Which motor to use?

I have been trying to determine what motors to use (269, 363 torque, or 363 speed) for our drive train. Our drive train will hopefully be a 4-wheeled tank drive made with mecanum wheels. It will also be geared up 18:12 (3:2) for speed.

To determine which motor to use I am trying to find out what is the max weight for our robot to weigh, yet only use 50% of my stall torque for each motor. Which ever one weighs closes to what I think our robot will weigh is the one we will probably go with. I have been looking around with both the vex search tool and google to try and find a way to find this out but I have not succeeded. Here is as far as I got (not far):

For short m1=269 motor, m2=363 motor (torque), and m3=363 motor (speed)

Gear Conversions (speed)
m1: m1.speed * 1.5 = output.speed or 100 * 1.5 = 150 rpm
m2: m2.speed * 1.5 = output.speed or 100 * 1.5 = 150 rpm
m3: m3.speed * 1.5 = output.speed or 160 * 1.5 = 240 rpm

Gear Conversions (torque)
m1: m1.torque * 2/3 = output.torque or 8.6 * 2/3 = 5.733 in-lbs
m2: m2.torque * 2/3 = output.torque or 13.5 * 2/3 = 9 in-lbs
m3: m3.torque * 2/3 = output.torque or 8.4 * 2/3 = 5.6 in-lbs

Now all I need is some magic formula where you input speed, torque, and wheel radius (about 1.84 inches) and it ouputs the maximum weight.

Well I only have a basic idea of what you need.

Wheel speed
Circumference=Diameter X PI
C=3.68 X 3.14
C=11.5552 inches

11.5552/1rotation X 100rotations/1minute= 1155.52inches/1minute

1155.52inches/1minute X 1minute/60seconds= 19.2586inches

Robot Weight

of Motors

im gonna go with 4 269s direct drive
Their output is usually 4.3
4.3 X 4= 17.2pounds

Correct me if im wrong i did this kinda fast

Torque is measured in inch-pounds. If you have 4 269s at 4.3 inch-pounds apiece, the total torque is 17.2 inch-pounds. If you have a 2 inch radius, the total force exerted is 8.6 pounds. Now, this doesn’t mean that those motors can move a 8.6 pound robot - you need to take into account the friction between the wheels and the playing surface, etc.
See this thread for more info: https://vexforum.com/t/black-c-channels/46011/1

I would figure out how much your robot is going to weigh and then adjust the gear ratio accordingly. It’s a lot easier to change a gear ratio on a drive train then it is to try to reduce weight on the robot. However this doesn’t change that you need the formula.

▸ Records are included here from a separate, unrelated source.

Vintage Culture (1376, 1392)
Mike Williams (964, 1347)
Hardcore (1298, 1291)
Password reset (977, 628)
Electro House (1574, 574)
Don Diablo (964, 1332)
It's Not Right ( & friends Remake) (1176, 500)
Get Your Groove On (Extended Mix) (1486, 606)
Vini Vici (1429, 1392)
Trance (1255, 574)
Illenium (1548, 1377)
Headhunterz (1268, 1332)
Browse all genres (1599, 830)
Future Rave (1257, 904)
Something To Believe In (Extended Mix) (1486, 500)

Very useful link for this topic. However, you need the coefficient of friction to figure all of this out, which I don’t believe anyone on the forum has been able to supply yet.

We’re working on the coefficient of static friction… https://vexforum.com/t/anyone-have-friction-coefficient-of-vex-wheels/19261/1
Specifically this post right now: [https://vexforum.com/showpost.php?p=192601&postcount=19

Trying to get more wheel configurations, and possibly more accurate data?


Thank you every one for the links here is what I have found out.

Relevant formulas from links:
Torque = Wheel Radius * Robot Weight * Coefficient of Friction

Wheel Radius can easily be determined, as well as Torque, and as stated above the Coefficient of Friction will be somewhere around 0.7 .

m1: 22.933 = 1.84 * Robot Weight * 0.7
m2: 36 = 1.84 * Robot Weight * 0.7
m3: 22.4 = 1.84 * Robot Weight * 0.7

Solving for Robot Weight:
m1: Robot Weight = 17.81
m2: Robot Weight = 27.95
m3: Robot Weight = 17.39

But those numbers are with 100% torque and now that I see those numbers I might be willing to go for 70% instead of 50%.

With 70% torque:
m1: Robot Weight = 12.47
m2: Robot Weight = 19.57
m3: Robot Weight = 12.17

Why do you have the torque for each setup at 2/3 the stall torque???

That is because it was for my 12:18 for speed gearing. Sorry I forgot to specify that.

ahh makes sense.

So a better way to write the equation would be:

(Desired % of torque from motor) * (Total Stall Torque from motors)
_________________________________________________________ = (wheel radius) * (weight) * (CoF)
(gear ratio)

I think we can lock that equation in.


ps- that line is division in case that’s unclear.